◆ **Assigned task**
The exercise calls for exact output of the lines between the one that contains "Refresh the resource tree" and the end of the data, with both ends kept and pictures left out.

(Data extracted from a collection)

◇ ◇ ◇ ◇ ◇ ◇ ◇

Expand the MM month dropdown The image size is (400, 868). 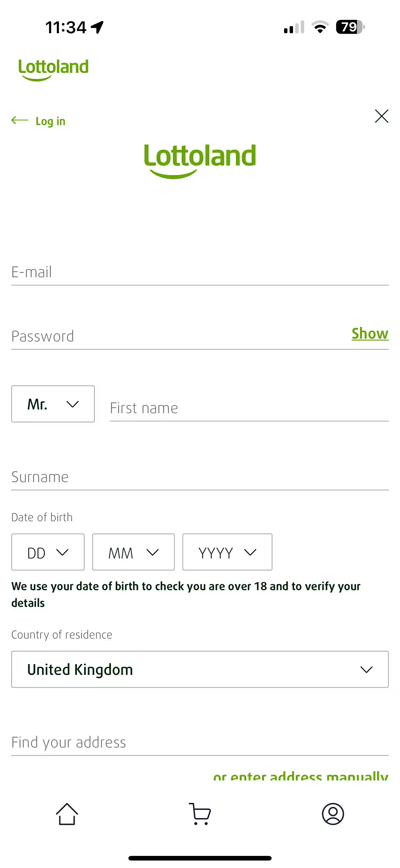[x=133, y=552]
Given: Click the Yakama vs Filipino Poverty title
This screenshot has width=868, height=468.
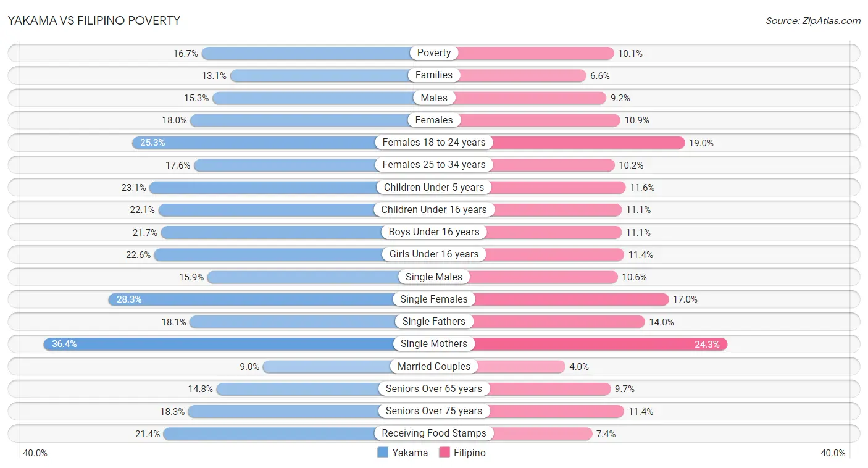Looking at the screenshot, I should [x=94, y=20].
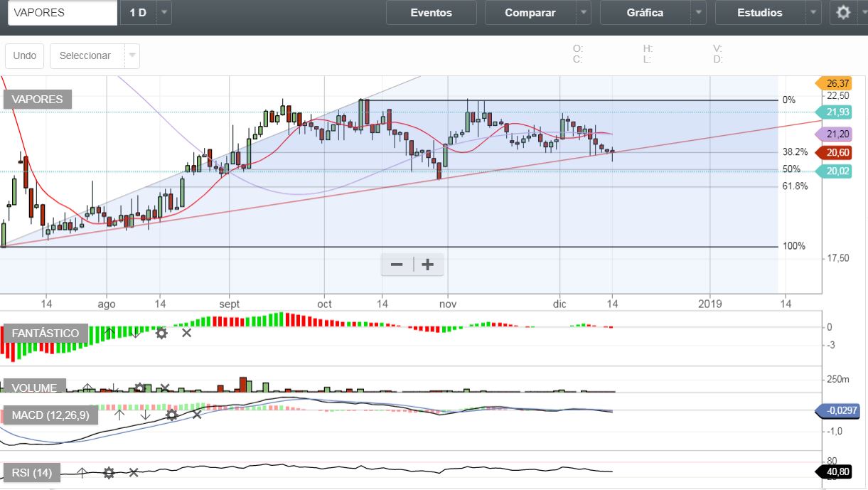The width and height of the screenshot is (868, 490).
Task: Open RSI (14) settings gear
Action: [108, 472]
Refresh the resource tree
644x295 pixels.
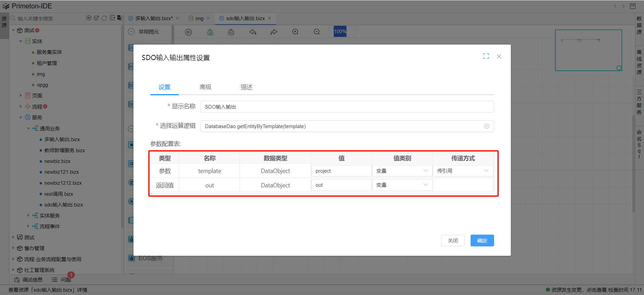104,18
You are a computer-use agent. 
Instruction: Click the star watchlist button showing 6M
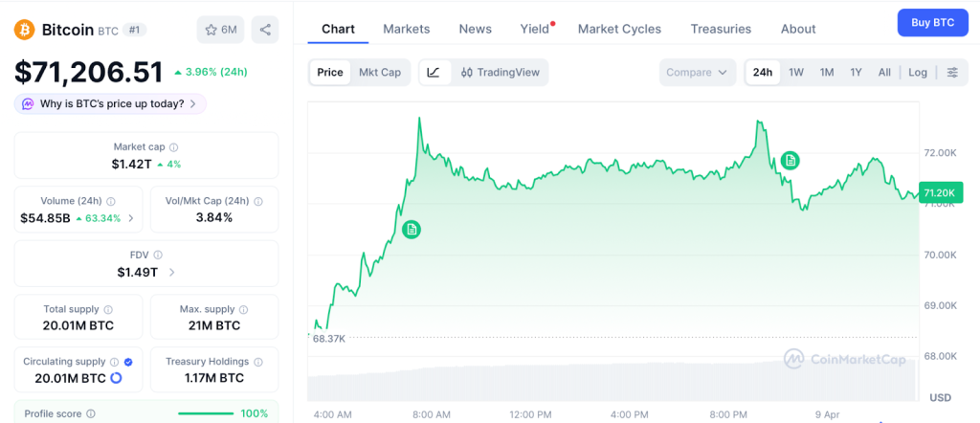click(x=220, y=30)
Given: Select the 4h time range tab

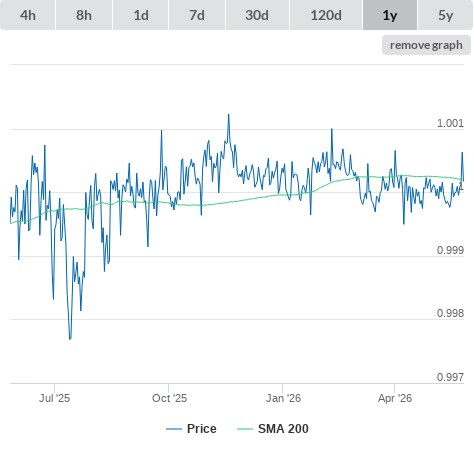Looking at the screenshot, I should [28, 15].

◇ ◇ ◇ ◇ ◇ ◇ ◇

◆ **Your response**
Refresh the resource tree
644x295 pixels.
104,18
You are a computer-use agent. 
Instruction: Click the star watchlist button showing 6M
click(x=220, y=30)
Given: Select the 4h time range tab

Looking at the screenshot, I should [28, 15].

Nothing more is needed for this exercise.